To answer the above questions, we will write our own Dagger Function, invoke it from the command line, and explore what happens from the user's perspective and under the hood.
But first, let's take a little detour that should help us understand the key technique that Dagger heavily relies on to run its pipelines.
Emulating Dagger with Docker
Docker has made our applications more portable by packaging the runtime dependencies with the app itself. But it also has made the way we build our applications more portable. Today, if a project has a Dockerfile, anyone with just Docker on their machine can build it - there is no need to have the app's build-time dependencies such as the compiler toolchain or the language runtime installed on the host.
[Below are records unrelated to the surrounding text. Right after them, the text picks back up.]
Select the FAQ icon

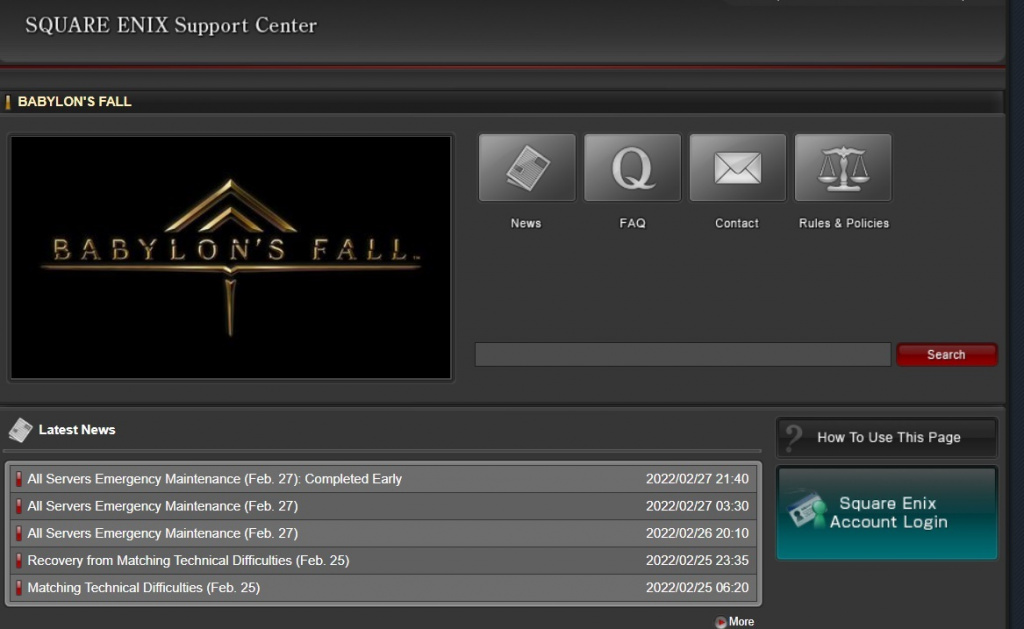[x=632, y=167]
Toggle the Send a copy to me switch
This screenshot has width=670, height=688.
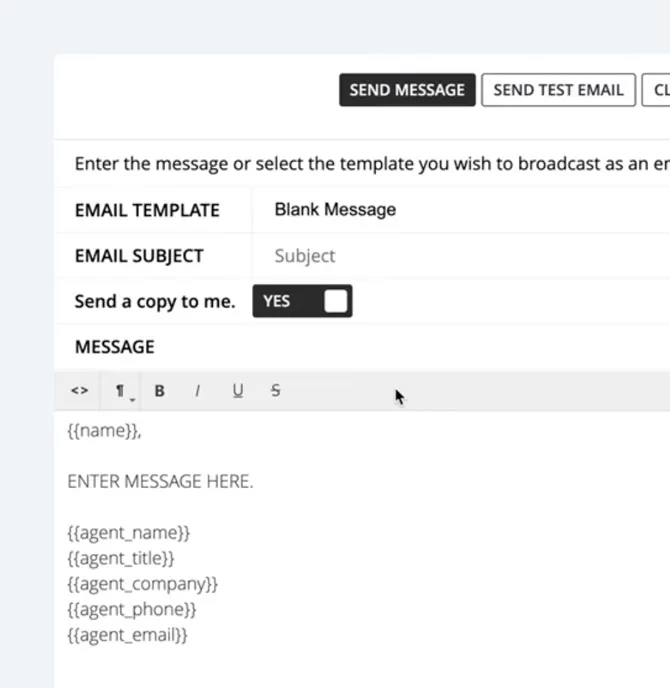pyautogui.click(x=302, y=301)
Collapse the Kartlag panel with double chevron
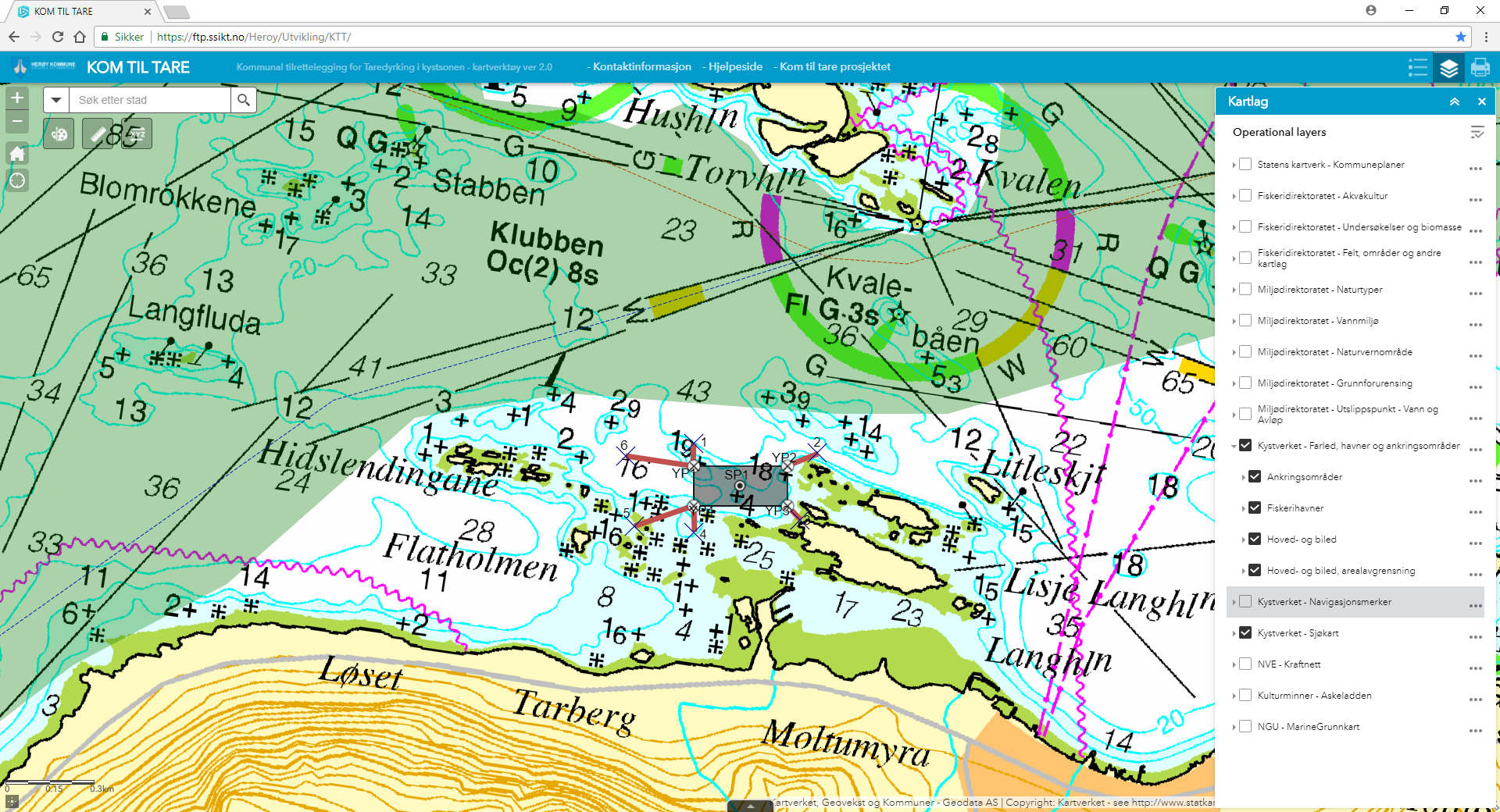The height and width of the screenshot is (812, 1500). click(x=1455, y=102)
Perhaps less appreciated, but running unit tests or linting the code without installing development tools on the host has become possible, too. Almost every language-specific guide (Go, Node.js, Java, C#, PHP, etc.) of the official Docker documentation has now a section called "Run tests when building", that shows how to organize the project's Dockerfile to make it also suitable for running unit tests.
For instance, here is how we can add the test
stage to the Todolist's Dockerfile:
💡 iximiuz/todolist is a toy web service that is used in this course to illustrate various development challenges and the corresponding solutions.
# Base stage
FROM golang:1 AS base
WORKDIR /app
COPY go.mod go.sum ./
RUN go mod download -x
# Test stage
FROM base AS test
COPY . .
RUN go test -v ./...
# Build stage
FROM base AS build
COPY . .
RUN CGO_ENABLED=0 go build -o server ./cmd/server
# Final "production" image
FROM alpine:3 AS runtime
...
Running the docker build
command with the --target
flag set to test
will not produce the final image,
but instead will run the unit tests in an temporary container that has the Go toolchain and the project's source code in it:
docker build --target test --progress plain --no-cache .
Furthermore, if some intermediate artifacts (e.g. test coverage reports or the compiled project's binary) need to be extracted from such an ephemeral container to the host, they first can be copied to a scratch stage:
# Base stage
FROM golang:1 AS base
WORKDIR /app
COPY go.mod go.sum ./
RUN go mod download -x
# Build stage
FROM base AS build
COPY . .
RUN CGO_ENABLED=0 go build -o server ./cmd/server
# Artifact stage
FROM scratch AS artifact
COPY --from=build /app/server .
# Final "production" image
FROM alpine:3 AS runtime
...
...and then saved locally using the --output
flag with the type
option set to local
:
docker build --target artifact --output type=local,dest=./bin .
Quite a powerful trick, isn't it?
Using containerized environments for running development workflow tasks has always been possible, but the introduction of multi-stage builds has made it more convenient and cache-friendly.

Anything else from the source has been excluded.